The purpose of a CSR report is to build trust. By operating transparently and responding openly to stakeholder concerns and aspirations, through a “fair and balanced” presentation of the material issues relating to your organization’s sustainability and corporate responsibility efforts, you build trust. Trust, so that stakeholders can hold your Company’s integrity  in high regard and make educated decisions about whether they want to invest in you, work for you, buy your products or services, supply to you, collaborate with you, complain about you to the regulators, approve your license to operate in their neighborhood or simply recommend you to their friends. But quite often, reports are met with cyncism and mistrust. Why should we believe what is written in CSR reports. And more importantly, why shouldn’t we believe what’s reported?

MANY PEOPLE SAY:

CSR Reports are just a form of marcom or PR – self-gratifying do-gooding self-promotion.

i.e. you cant trust CSR reports and you can’t trust reporting companies. People may be right. CSR reports look like  PR. They are  full of superlatives and positives and superlapositives like that ? It’s a hybrid. Using one word instead of two is sustainable best practice… or bractice. Less typing energy, less server power, less carbissions).

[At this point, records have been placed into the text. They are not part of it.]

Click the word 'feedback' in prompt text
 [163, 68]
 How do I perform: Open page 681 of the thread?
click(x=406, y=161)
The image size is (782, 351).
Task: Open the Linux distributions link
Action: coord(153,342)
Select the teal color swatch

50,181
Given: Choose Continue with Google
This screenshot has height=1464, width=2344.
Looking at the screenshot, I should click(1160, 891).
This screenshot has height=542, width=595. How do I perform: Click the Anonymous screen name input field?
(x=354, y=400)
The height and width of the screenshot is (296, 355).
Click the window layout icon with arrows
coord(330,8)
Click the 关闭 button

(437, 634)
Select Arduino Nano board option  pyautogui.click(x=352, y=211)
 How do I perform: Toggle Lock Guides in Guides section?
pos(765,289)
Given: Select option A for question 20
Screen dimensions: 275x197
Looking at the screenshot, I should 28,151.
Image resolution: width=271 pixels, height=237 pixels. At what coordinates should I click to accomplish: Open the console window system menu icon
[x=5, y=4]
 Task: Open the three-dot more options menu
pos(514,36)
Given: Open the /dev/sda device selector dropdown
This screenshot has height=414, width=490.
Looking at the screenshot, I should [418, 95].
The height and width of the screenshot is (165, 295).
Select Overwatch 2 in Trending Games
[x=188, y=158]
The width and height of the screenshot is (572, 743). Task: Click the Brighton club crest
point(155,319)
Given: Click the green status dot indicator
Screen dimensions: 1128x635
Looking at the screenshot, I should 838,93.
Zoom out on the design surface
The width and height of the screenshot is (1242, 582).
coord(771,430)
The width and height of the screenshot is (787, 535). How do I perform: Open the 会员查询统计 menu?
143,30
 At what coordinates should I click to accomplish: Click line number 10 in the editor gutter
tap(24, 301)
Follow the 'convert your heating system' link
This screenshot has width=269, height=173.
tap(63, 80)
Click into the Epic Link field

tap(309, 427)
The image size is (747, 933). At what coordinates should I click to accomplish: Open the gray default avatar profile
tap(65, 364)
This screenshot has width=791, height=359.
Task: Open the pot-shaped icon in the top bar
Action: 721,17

Which is why i find it interesting that so very few PR professionals are actually involved in managing CSR communications in their businesses, or in leading the writing of CSR reports. See some examples from reports published in September 2009:

Corporate Express Austrailia’s 2008 report :  CSR is led by a CSR manager reporting to the CEO. There is a CSR Steering Committee with representation from all functions including the New Zealand person who reports to the Head of Marketing. But there seems to be no dominant PR or comms-related presence.

WestLB AG 2009 report : The Sustainability Department, which is responsible for planning, steering and controlling all sustainability activities, is a part of the Group Development business unit and reports to the Chairman of the Managing Board. Do you detect a mention of Marketing or PR in this structure ? Nope. Me neither.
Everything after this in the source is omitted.